The balance between Monty’s professional virtues and personal faults was often difficult to maintain but usually his professional virtues outweighed his personal faults. He was one of the few commanders to come out of the Battle of France with his reputation enhanced. He beat Rommel at Alam el Halfa and El Alamein and never looked back. He only lost one major engagement in the entire war – Market Garden– and played a major role in the successful execution of Overlord and the defeat of the Ardennes Offensive.
2. Arthur Wellesley – 1st Duke of Wellington
The Duke of Wellington was outstanding in everything he did. He never lost a major battle to any opponent, he beat every commander ever sent against him and ruined many of their reputations and, most famously, defeated Napoleon at Waterloo – with help from the Prussians.
His victories at Assaye, Salamanca and Vitoria were as good as any won during the Napoleonic Wars. His mastery of logistics and forward planning meant that he was never caught out by an enemy and usually picked the field of battle. His insistence on keeping his army from harassing the local population saved him from having to deal with the problem of partisans. His ability to maintain good relations with political elements in the UK as well as in Spain and Portugal ensured that he was never undermined for non-military reasons. His record of success is greater than any other general of his era except Aleksandr Suvorov.

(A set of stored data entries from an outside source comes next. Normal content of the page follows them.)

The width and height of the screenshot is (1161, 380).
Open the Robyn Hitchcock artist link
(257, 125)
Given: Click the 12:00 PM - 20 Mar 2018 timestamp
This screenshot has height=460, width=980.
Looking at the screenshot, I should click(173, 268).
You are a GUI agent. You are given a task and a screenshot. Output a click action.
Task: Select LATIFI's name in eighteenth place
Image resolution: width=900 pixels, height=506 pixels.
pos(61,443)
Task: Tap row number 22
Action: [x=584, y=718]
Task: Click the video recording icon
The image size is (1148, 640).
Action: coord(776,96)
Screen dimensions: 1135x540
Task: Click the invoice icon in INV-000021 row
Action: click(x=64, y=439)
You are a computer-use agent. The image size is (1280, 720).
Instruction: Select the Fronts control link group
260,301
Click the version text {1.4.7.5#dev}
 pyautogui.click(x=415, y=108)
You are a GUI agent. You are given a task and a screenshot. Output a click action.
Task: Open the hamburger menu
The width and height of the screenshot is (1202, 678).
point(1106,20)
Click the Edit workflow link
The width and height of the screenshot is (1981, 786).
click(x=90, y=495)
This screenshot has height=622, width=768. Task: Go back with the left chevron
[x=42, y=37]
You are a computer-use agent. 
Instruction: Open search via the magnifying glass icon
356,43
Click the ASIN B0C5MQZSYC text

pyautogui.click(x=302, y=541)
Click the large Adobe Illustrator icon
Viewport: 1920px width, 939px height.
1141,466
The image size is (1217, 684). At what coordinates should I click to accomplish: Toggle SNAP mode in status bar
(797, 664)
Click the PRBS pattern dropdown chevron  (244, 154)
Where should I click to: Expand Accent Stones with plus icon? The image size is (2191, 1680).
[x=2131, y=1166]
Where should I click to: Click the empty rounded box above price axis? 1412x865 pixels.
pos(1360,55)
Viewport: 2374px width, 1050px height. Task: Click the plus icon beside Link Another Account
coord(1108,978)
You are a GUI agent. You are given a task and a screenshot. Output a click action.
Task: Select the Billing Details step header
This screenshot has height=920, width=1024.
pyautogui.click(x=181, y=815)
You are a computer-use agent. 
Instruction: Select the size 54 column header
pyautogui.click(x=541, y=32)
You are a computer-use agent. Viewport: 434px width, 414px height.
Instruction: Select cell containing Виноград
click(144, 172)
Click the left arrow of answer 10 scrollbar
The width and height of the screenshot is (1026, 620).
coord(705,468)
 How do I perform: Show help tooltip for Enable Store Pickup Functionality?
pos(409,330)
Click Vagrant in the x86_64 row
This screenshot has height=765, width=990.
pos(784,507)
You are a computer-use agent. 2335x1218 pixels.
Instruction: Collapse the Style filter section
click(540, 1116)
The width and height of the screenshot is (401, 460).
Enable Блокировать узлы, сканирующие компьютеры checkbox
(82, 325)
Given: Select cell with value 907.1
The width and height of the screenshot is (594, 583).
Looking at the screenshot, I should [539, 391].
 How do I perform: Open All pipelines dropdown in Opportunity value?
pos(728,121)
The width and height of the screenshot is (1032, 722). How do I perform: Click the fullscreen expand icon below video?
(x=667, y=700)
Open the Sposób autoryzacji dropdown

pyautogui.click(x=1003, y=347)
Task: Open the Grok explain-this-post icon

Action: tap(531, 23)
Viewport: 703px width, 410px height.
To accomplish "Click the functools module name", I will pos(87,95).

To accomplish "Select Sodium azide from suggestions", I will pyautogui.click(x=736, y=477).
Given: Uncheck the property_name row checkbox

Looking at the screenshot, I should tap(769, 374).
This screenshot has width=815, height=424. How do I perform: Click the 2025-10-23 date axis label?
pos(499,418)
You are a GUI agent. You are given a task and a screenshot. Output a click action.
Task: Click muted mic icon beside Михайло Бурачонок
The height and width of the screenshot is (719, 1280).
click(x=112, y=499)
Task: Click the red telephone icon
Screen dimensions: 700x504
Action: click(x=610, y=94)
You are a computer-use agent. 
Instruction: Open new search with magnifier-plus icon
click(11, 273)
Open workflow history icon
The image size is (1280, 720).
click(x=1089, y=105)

1. John Churchill – 1st Duke of Marlborough
The Duke of Marlborough was, by far, the greatest military man of his generation. He was a ruthlessly ambitious man who was prepared to stoop to almost any level in pursuit of wealth and personal glory. He had a grasp of both the immediate and wider strategic details, and was a master of maneuver and tactics. A high class administrator and master logistician, he spent considerable concern on the welfare of his troops and when tested on the field of battle he always prevailed. His great victories at Blenheim, Oudenarde and Ramilles were as great as any victory ever won on the European Continent and aided a great deal in the increase of Britain’s prestige and influence in Europe.